**** DATA PROVIDED ****
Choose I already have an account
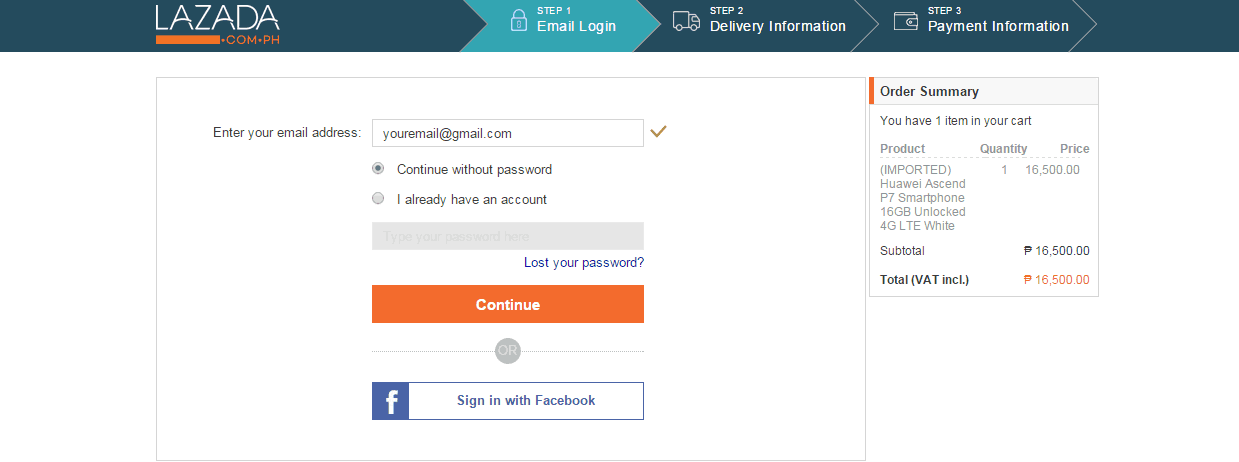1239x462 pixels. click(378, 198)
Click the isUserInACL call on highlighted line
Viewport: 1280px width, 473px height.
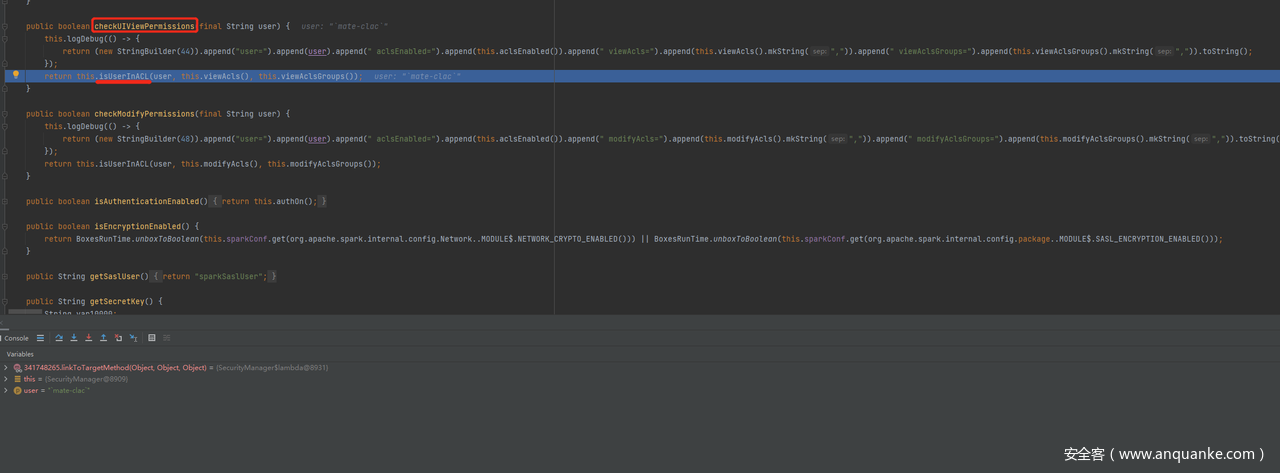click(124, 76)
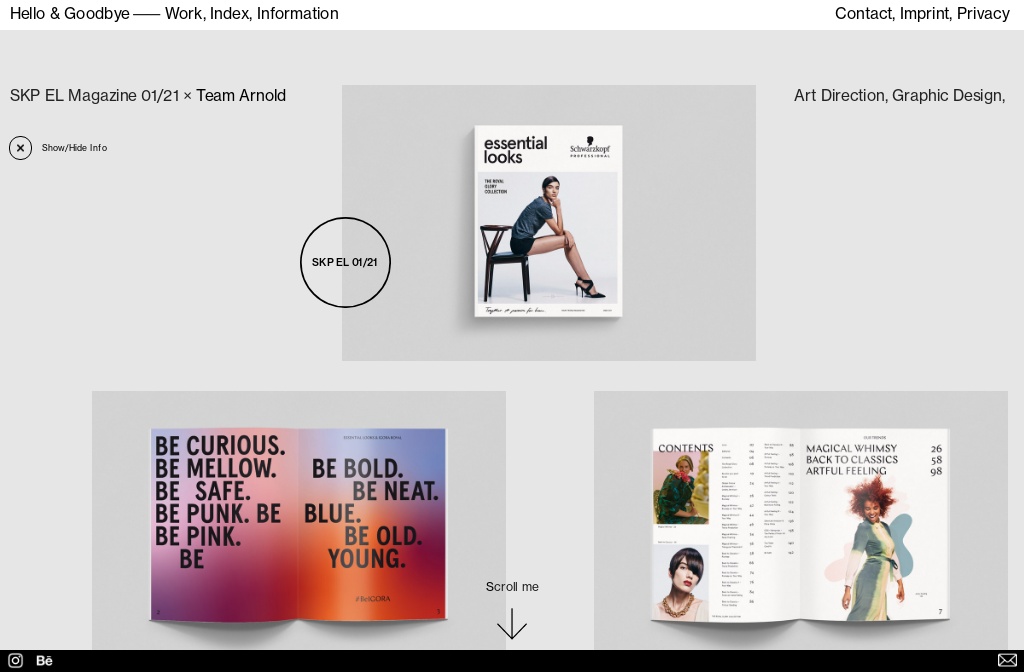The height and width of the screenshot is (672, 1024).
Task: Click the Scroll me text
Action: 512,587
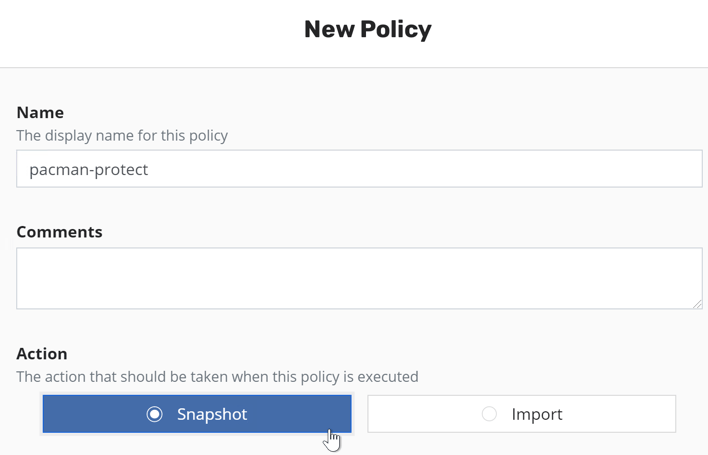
****
* _YOUR OBJECTIVE_
Each entry needs to be retyped exactly; the pictures stay out.

* _EXERCISE ANSWER_
Choose I already have an account
1239x462 pixels. click(378, 198)
Click the isUserInACL call on highlighted line
Viewport: 1280px width, 473px height.
click(124, 76)
The height and width of the screenshot is (672, 1024).
Task: Click the Scroll me text
Action: 512,587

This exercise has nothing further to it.